(Collected data entries)
============================================================

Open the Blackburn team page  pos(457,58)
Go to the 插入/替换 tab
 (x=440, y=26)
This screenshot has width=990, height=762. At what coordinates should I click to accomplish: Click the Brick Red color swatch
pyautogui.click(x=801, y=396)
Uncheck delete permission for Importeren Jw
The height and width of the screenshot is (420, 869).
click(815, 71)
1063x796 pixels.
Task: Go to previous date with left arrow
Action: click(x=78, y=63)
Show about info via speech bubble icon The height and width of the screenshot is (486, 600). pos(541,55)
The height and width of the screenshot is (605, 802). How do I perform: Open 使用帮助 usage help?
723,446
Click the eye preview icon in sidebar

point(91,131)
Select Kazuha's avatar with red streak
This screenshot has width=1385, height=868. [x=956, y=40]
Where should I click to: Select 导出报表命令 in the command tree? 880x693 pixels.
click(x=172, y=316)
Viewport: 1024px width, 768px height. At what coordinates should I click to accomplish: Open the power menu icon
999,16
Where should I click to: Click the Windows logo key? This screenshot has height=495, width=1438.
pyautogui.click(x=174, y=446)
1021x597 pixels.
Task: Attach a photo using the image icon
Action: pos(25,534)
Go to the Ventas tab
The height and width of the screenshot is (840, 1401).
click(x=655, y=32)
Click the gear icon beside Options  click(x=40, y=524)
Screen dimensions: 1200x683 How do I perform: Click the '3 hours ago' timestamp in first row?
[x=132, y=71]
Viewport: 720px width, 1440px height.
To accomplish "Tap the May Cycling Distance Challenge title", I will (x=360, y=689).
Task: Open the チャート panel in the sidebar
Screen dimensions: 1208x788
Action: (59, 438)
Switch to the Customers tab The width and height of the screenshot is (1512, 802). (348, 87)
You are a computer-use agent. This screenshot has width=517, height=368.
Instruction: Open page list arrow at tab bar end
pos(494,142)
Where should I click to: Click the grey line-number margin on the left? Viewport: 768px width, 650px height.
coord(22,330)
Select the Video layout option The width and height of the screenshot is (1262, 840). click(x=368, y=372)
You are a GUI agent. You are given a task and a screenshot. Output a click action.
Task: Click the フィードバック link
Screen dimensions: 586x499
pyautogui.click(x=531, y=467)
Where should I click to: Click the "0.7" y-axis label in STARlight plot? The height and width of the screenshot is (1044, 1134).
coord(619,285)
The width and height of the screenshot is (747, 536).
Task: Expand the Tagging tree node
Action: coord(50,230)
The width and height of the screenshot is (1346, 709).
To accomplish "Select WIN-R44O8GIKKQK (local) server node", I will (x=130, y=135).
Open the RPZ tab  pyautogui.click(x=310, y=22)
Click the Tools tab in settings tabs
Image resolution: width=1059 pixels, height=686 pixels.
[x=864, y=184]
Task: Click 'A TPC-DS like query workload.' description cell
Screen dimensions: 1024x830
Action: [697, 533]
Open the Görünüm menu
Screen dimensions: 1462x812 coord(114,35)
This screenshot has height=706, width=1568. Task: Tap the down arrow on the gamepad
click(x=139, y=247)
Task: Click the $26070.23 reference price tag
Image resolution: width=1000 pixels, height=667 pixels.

============================================================

The answer must be the full data, repeated word for word.

• [Answer to this exercise]
Open the Blackburn team page  pos(457,58)
Go to the 插入/替换 tab
 (x=440, y=26)
This screenshot has width=990, height=762. At what coordinates should I click to accomplish: Click the Brick Red color swatch
pyautogui.click(x=801, y=396)
Uncheck delete permission for Importeren Jw
The height and width of the screenshot is (420, 869).
click(815, 71)
1063x796 pixels.
Task: Go to previous date with left arrow
Action: click(x=78, y=63)
Show about info via speech bubble icon The height and width of the screenshot is (486, 600). pos(541,55)
The height and width of the screenshot is (605, 802). How do I perform: Open 使用帮助 usage help?
723,446
Click the eye preview icon in sidebar

point(91,131)
Select Kazuha's avatar with red streak
This screenshot has width=1385, height=868. [x=956, y=40]
Where should I click to: Select 导出报表命令 in the command tree? 880x693 pixels.
click(x=172, y=316)
Viewport: 1024px width, 768px height. At what coordinates should I click to accomplish: Open the power menu icon
999,16
Where should I click to: Click the Windows logo key? This screenshot has height=495, width=1438.
pyautogui.click(x=174, y=446)
1021x597 pixels.
Task: Attach a photo using the image icon
Action: pos(25,534)
Go to the Ventas tab
The height and width of the screenshot is (840, 1401).
click(x=655, y=32)
Click the gear icon beside Options  click(x=40, y=524)
Screen dimensions: 1200x683 How do I perform: Click the '3 hours ago' timestamp in first row?
[x=132, y=71]
Viewport: 720px width, 1440px height.
To accomplish "Tap the May Cycling Distance Challenge title", I will (x=360, y=689).
Task: Open the チャート panel in the sidebar
Screen dimensions: 1208x788
Action: (59, 438)
Switch to the Customers tab The width and height of the screenshot is (1512, 802). (348, 87)
You are a computer-use agent. This screenshot has width=517, height=368.
Instruction: Open page list arrow at tab bar end
pos(494,142)
Where should I click to: Click the grey line-number margin on the left? Viewport: 768px width, 650px height.
coord(22,330)
Select the Video layout option The width and height of the screenshot is (1262, 840). click(x=368, y=372)
You are a GUI agent. You are given a task and a screenshot. Output a click action.
Task: Click the フィードバック link
Screen dimensions: 586x499
pyautogui.click(x=531, y=467)
Where should I click to: Click the "0.7" y-axis label in STARlight plot? The height and width of the screenshot is (1044, 1134).
coord(619,285)
The width and height of the screenshot is (747, 536).
Task: Expand the Tagging tree node
Action: coord(50,230)
The width and height of the screenshot is (1346, 709).
To accomplish "Select WIN-R44O8GIKKQK (local) server node", I will (x=130, y=135).
Open the RPZ tab  pyautogui.click(x=310, y=22)
Click the Tools tab in settings tabs
Image resolution: width=1059 pixels, height=686 pixels.
[x=864, y=184]
Task: Click 'A TPC-DS like query workload.' description cell
Screen dimensions: 1024x830
Action: [697, 533]
Open the Görünüm menu
Screen dimensions: 1462x812 coord(114,35)
This screenshot has height=706, width=1568. Task: Tap the down arrow on the gamepad
click(x=139, y=247)
Task: Click the $26070.23 reference price tag
Image resolution: width=1000 pixels, height=667 pixels.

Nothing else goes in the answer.